By the end of this section, you will be able to:
  • Describe the role of enzymes in metabolic pathways
  • Explain how enzymes function as molecular catalysts
  • Discuss enzyme regulation by various factors

A substance that helps a chemical reaction to occur is a catalyst, and the special molecules that catalyze biochemical reactions are called enzymes. Almost all enzymes are proteins, made up of chains of amino acids, and they perform the critical task of lowering the activation energies of chemical reactions inside the cell. Enzymes do this by binding to the reactant molecules, and holding them in such a way as to make the chemical bond-breaking and bond-forming processes take place more readily. It is important to remember that enzymes don’t change the ∆G of a reaction. In other words, they don’t change whether a reaction is exergonic (spontaneous) or endergonic. This is because they don’t change the free energy of the reactants or products. They only reduce the activation energy required to reach the transition state (Figure 6.15).

This plot shows that a catalyst decreases the activation energy for a reaction but does not change the Gibbs free energy.
Figure 6.15 Enzymes lower the activation energy of the reaction but do not change the free energy of the reaction.

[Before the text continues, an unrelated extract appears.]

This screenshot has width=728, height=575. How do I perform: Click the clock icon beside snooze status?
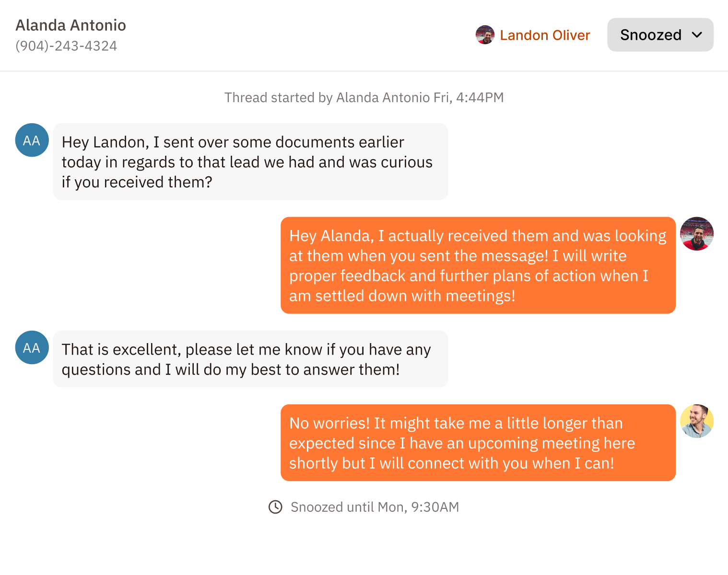[276, 507]
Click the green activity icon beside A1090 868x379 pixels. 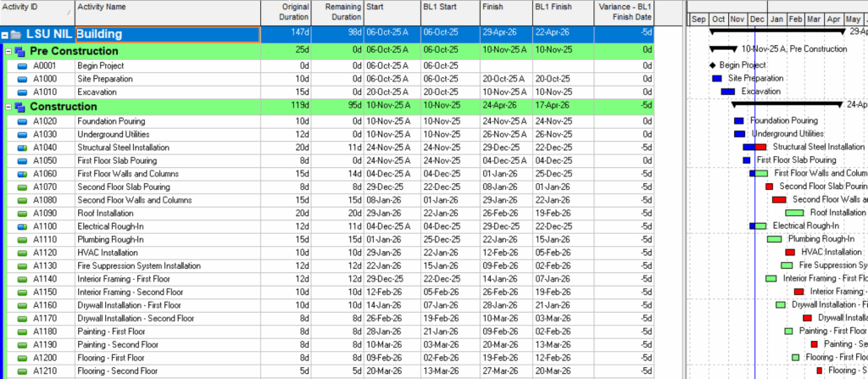coord(23,214)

Enzyme Active Site and Substrate Specificity

The chemical reactants to which an enzyme binds are the enzyme’s substrates. There may be one or more substrates, depending on the particular chemical reaction. In some reactions, a single-reactant substrate is broken down into multiple products. In others, two substrates may come together to create one larger molecule. Two reactants might also enter a reaction, both become modified, and leave the reaction as two products. The location within the enzyme where the substrate binds is called the enzyme’s active site. The active site is where the “action” happens, so to speak. Since enzymes are proteins, there is a unique combination of amino acid residues (also called side chains, or R groups) within the active site. Each residue is characterized by different properties. Residues can be large or small, weakly acidic or basic, hydrophilic or hydrophobic, positively or negatively charged, or neutral. The unique combination of amino acid residues, their positions, sequences, structures, and properties, creates a very specific chemical environment within the active site. This specific environment is suited to bind, albeit briefly, to a specific chemical substrate (or substrates). Due to this jigsaw puzzle-like match between an enzyme and its substrates (which adapts to find the best fit between the transition state and the active site), enzymes are known for their specificity. The “best fit” results from the shape and the amino acid functional group’s attraction to the substrate. There is a specifically matched enzyme for each substrate and, thus, for each chemical reaction; however, there is flexibility as well.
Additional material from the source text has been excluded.